Deaths from heart disease fell by 68% from 1969-2013.
The analysis of deaths in the US between 1969-2013 was carried out by Jiemin Ma, PhD - of the American Cancer Society in Atlanta, GA - and colleagues, using death certificate records.
The study is expected to contribute to health planning, priority setting and identification of modifiable factors that may contribute to health trends.
The team analyzed US national vital statistics data to determine total number and annual percent change in age-standardized death rates and years of potential life lost before age 75 years for all causes combined and for the leading causes.
Between 1969-2013, the age-standardized death rate for all causes decreased from 1,279 per 100,000 population to 730, a 43% reduction and an average annual decrease of 1.3%. However, the rate of decrease slowed more recently for heart disease, stroke, and diabetes.
There was an overall decline in the death rate of 5 out of 6 leading causes during this time. The death rate per 100,000 decreased for stroke by 77%; for heart disease by 68%; for unintentional injuries by 40%; for cancer by 18%; and for diabetes by 17%.
In contrast, the death rate for chronic obstructive pulmonary disease (COPD) increased from 21 to 42 per 100,000 - or 101% - during this period. However, from 2010-13, the death rate for COPD in men began to decrease; at the same time, the drop in rates for heart disease, stroke and diabetes also slowed. The annual decline for heart disease slowed from 3.9% in 2000-10 to 1.4% in 2010-13.
Fewer years of potential life lost
In terms of the number of years of potential life lost per 1,000 years:
- The leading cause of death in the US in 2014 was heart disease, with 611,105 fatalities
- The second cause of death was cancer, with 584,881 deaths
- Third was COPD, which killed 149,205 people.
- For diabetes, the number of years lost decreased from 1.9 to 1.6, a 14.5% reduction
- For cancer, it fell from 21.4 to 12.7, or 40.6%
- For unintentional injuries, the number of years lost dropped from 19.9 to 10.4, a fall of 47.5%
- For heart disease, the figure declined from 28.8 to 9.1, or 68.3%
- For stroke, it fell from 6.0 to 1.5 years lost, a drop of 74.8%.
For COPD, there was no decrease in the number of years of potential life lost.
The progress against heart disease and stroke is believed to be due to improvements in control of hypertension and hyperlipidemia, smoking cessation and medical treatment.
The lower number of cancer deaths since the early 1990s is probably thanks to tobacco control efforts, as well as advances in early detection and treatment of disease.
The number of years of potential life lost because of cancer has been decreasing since 1969, some 20 years ahead of the decline in cancer death rates.
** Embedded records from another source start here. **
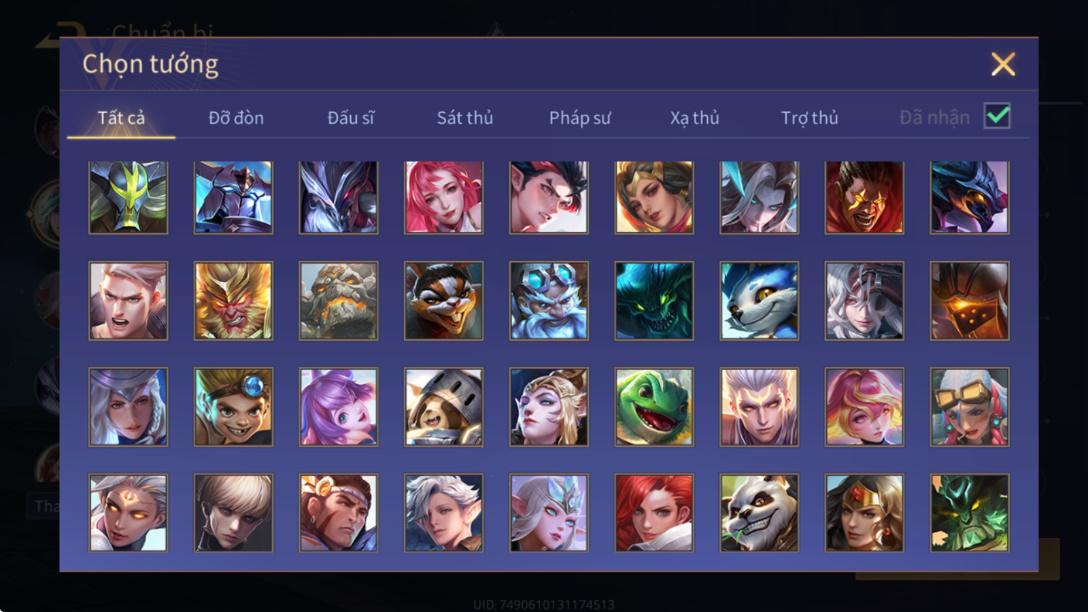Open the Đấu sĩ tab

[350, 118]
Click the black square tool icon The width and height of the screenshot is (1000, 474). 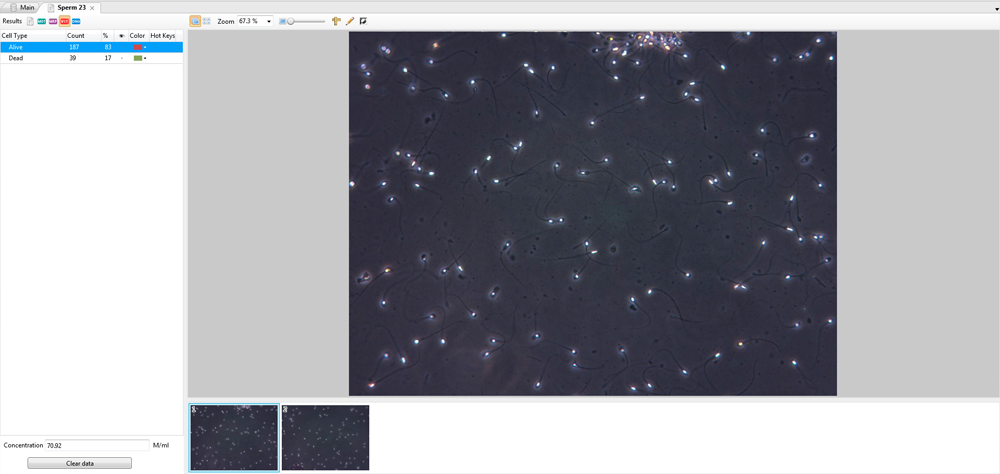tap(363, 21)
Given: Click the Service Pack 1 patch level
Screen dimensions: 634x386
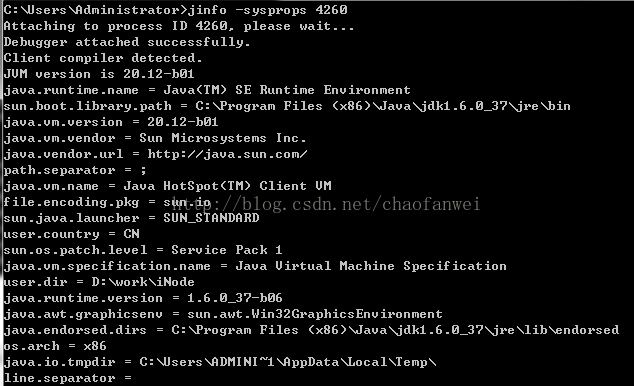Looking at the screenshot, I should coord(226,250).
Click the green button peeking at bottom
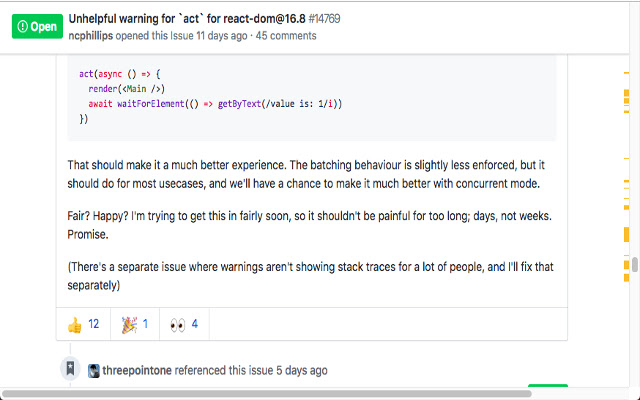Screen dimensions: 640x400 tap(547, 385)
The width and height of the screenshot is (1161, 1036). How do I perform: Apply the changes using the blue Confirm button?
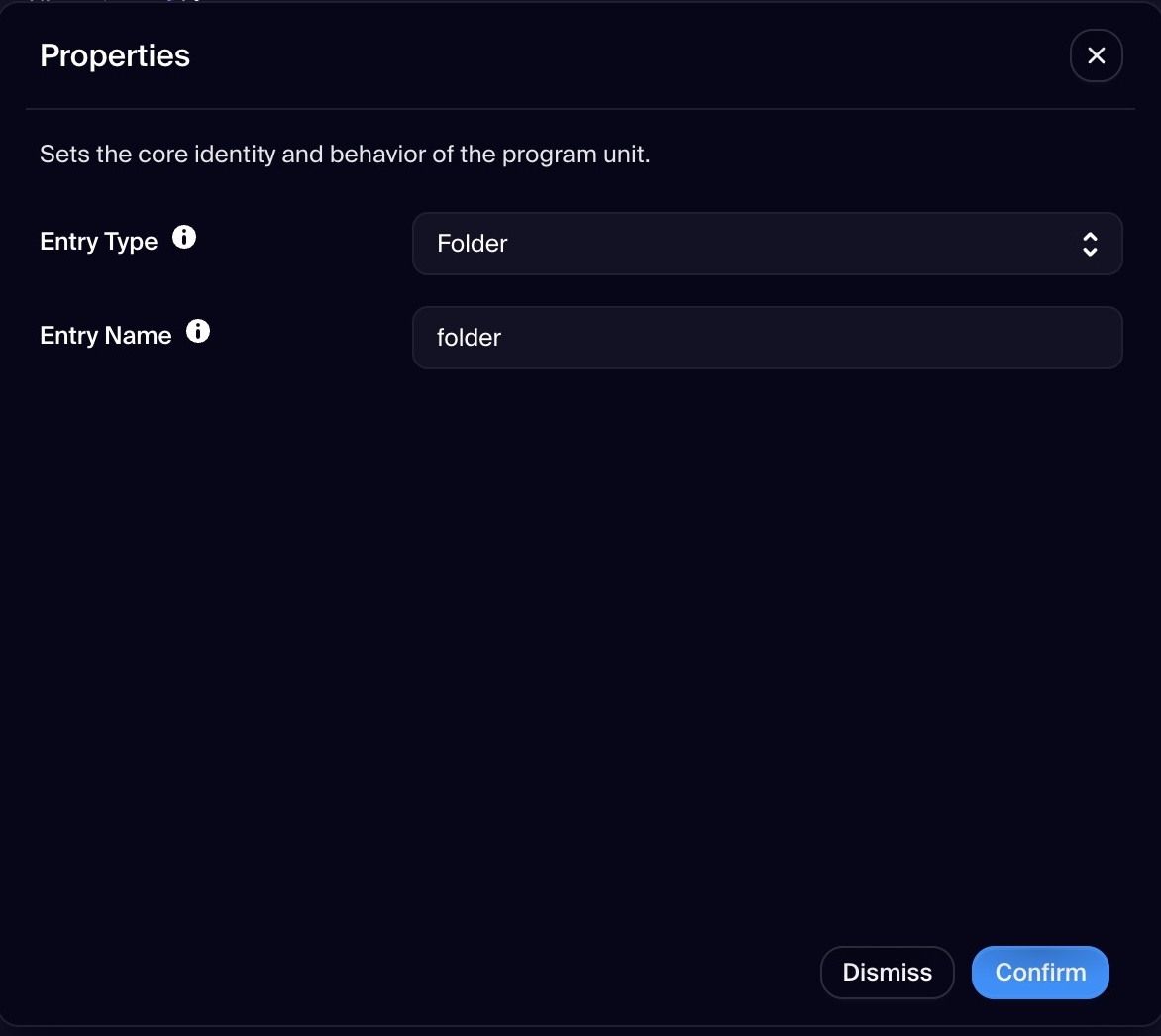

This may reflect the importance of smoking cessation in preventing early deaths.
The overall decrease in the death rate for unintentional injuries is thought to reflect continuous declines in deaths related to motor vehicles.
The observed recent slowing of the decline in death rates for obesity-related diseases, such as heart disease, stroke and diabetes, may reflect the delayed consequences of increased obesity prevalence since the 1980s.
Death rate assessment 'requires more textured insights'
The team calls for further disease-specific studies to investigate these trends. Despite the changes in death rates, they predict that the increasing numbers of older persons in the US and growth of the US population will pose a considerable challenge for health care delivery in the coming decades.
They predict that a shortage of primary care physicians and geriatricians, increasing cost of health care, and the gap between healthy life and life expectancies will be areas of concern.
Dr. J. Michael McGinnis, of the National Academy of Medicine in Washington, DC, says in an accompanying editorial:
"Death rate may have at one time served as a sufficient measure of health system performance, but assessment now requires more textured insights, including those that reflect the improving capacity to measure health status, risk prevalence, and service access, effectiveness, and affordability."
Limitations of the study include possible inaccuracies in reporting on the death certificates; the data was generally found to be accurate for cancer and injuries, whereas deaths from COPD, stroke and diabetes tended to be under-reported, and deaths from heart disease tend to be overreported, according to the researchers.
Medical News Today reported previously that stroke had fallen one place to the fifth leading cause of death in the US, swapping places with unintentional injuries.